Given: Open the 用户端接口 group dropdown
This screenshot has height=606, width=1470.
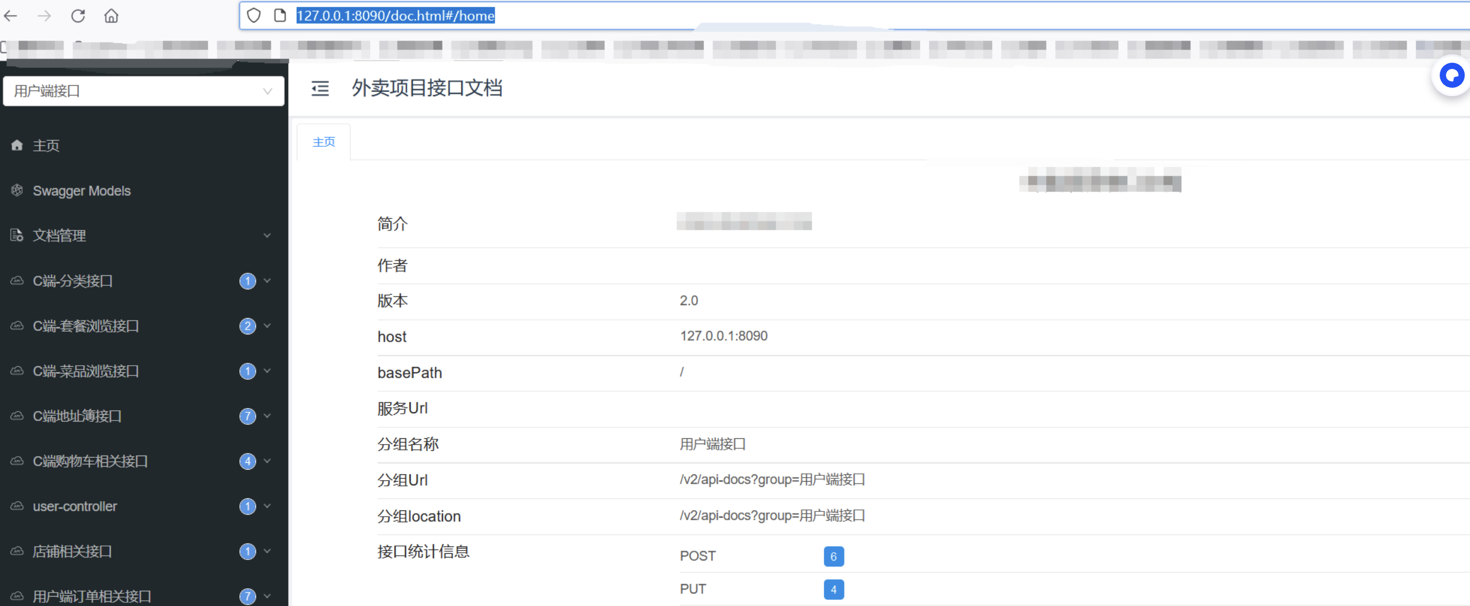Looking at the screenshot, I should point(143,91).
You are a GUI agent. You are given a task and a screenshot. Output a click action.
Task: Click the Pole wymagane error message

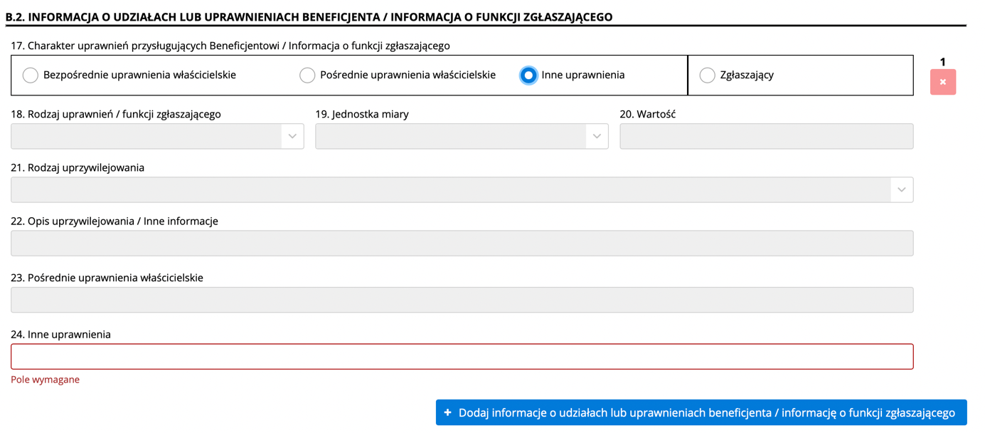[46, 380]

...

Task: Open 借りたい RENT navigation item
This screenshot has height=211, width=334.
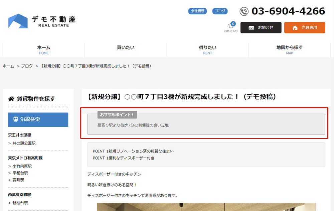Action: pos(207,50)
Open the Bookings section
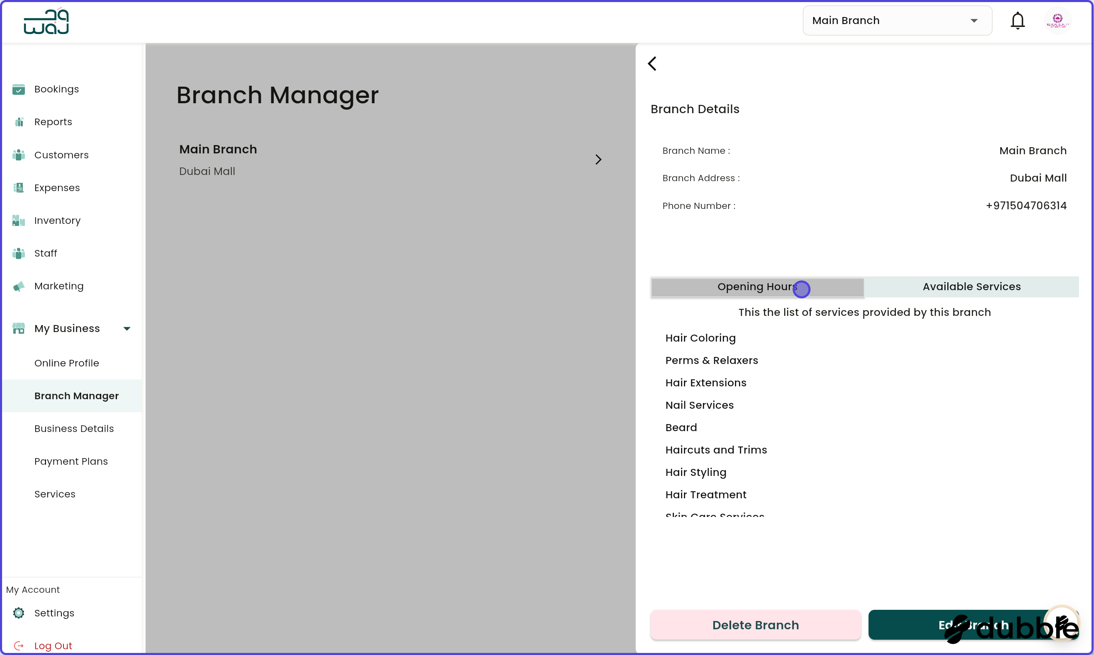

■ WHAT TO DO:
Return every line of the records that contains the word "This", treating uppercase and lowercase as different.

■ RESPONSE:
This screenshot has height=606, width=1470.
This screenshot has height=211, width=334.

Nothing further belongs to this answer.